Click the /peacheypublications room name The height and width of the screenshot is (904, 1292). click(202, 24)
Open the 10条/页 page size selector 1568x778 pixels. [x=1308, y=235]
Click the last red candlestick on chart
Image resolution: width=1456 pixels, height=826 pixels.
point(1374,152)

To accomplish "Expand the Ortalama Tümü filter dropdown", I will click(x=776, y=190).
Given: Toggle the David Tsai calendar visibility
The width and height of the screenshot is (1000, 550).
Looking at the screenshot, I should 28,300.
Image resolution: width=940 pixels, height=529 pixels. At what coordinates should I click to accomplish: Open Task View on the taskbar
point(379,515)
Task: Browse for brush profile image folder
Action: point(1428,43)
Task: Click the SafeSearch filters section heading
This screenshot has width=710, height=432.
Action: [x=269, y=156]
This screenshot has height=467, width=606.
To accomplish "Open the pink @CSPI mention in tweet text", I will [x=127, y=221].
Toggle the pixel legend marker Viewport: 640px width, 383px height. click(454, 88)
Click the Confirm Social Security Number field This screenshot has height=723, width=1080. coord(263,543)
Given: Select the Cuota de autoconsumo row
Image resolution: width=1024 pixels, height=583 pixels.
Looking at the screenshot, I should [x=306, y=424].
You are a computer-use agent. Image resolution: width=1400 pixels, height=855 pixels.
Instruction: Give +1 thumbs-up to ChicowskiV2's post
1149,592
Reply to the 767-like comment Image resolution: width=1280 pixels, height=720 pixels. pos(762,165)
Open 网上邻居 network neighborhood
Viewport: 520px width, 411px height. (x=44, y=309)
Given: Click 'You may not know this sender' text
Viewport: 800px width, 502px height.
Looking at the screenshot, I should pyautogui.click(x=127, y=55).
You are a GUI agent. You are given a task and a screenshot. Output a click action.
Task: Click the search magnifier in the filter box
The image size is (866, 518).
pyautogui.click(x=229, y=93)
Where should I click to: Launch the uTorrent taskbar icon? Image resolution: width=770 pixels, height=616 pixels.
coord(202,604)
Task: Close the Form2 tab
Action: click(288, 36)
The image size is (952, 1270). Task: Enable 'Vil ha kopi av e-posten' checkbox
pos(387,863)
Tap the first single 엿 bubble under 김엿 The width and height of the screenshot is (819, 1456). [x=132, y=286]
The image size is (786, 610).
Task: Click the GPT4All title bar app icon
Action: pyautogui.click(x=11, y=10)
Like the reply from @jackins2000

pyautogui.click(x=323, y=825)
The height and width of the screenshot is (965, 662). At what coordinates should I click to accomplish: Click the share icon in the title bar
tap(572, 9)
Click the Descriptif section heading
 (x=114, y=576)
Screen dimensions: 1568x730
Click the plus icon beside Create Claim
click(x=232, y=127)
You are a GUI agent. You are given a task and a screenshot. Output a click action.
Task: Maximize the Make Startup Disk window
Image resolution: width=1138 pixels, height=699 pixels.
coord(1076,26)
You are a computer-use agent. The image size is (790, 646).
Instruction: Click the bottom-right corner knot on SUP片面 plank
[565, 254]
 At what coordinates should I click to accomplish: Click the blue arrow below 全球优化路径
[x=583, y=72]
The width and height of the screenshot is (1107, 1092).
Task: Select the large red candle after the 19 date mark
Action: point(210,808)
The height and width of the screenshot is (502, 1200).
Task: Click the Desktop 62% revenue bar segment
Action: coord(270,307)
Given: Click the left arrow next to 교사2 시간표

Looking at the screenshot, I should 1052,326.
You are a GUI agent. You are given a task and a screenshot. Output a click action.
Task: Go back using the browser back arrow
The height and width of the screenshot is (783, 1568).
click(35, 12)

--

== EXERCISE ==
In the records above, find each line holding "computer" and copy it.

== ANSWER SPACE ==
You are a computer-use agent. Image resolution: width=1400 pixels, height=855 pixels.
You are a computer-use agent. The image size is (790, 646).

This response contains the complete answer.